DATA EXTRACTS >>
↓

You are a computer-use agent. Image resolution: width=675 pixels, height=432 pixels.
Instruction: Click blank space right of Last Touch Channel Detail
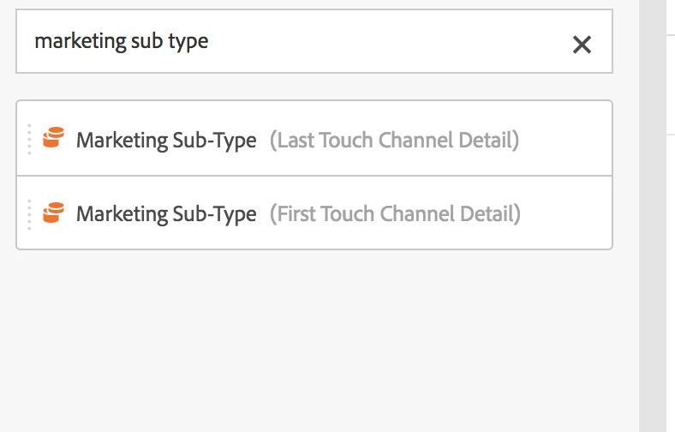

↑
↓

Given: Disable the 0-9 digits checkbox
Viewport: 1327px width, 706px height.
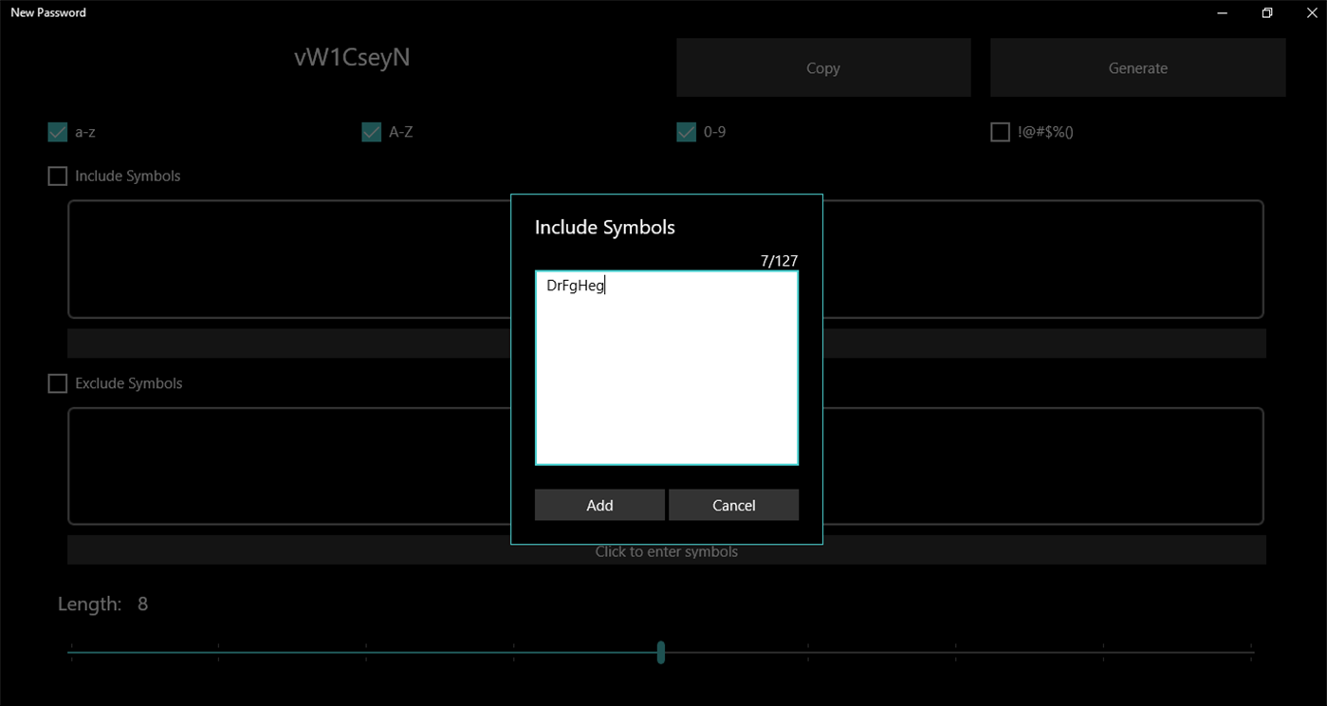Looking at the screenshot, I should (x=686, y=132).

↑
↓

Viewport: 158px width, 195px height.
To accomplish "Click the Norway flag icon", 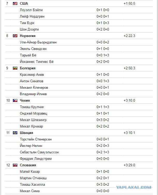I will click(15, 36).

↑

Among the entries above, copy exactly only the lines starting with the one containing "You are a computer-use" and going through the one containing "Instruction: Click blank", both ends included.

RESULT BELOW >>
You are a computer-use agent. Image resolution: width=675 pixels, height=432 pixels.
Instruction: Click blank space right of Last Touch Channel Detail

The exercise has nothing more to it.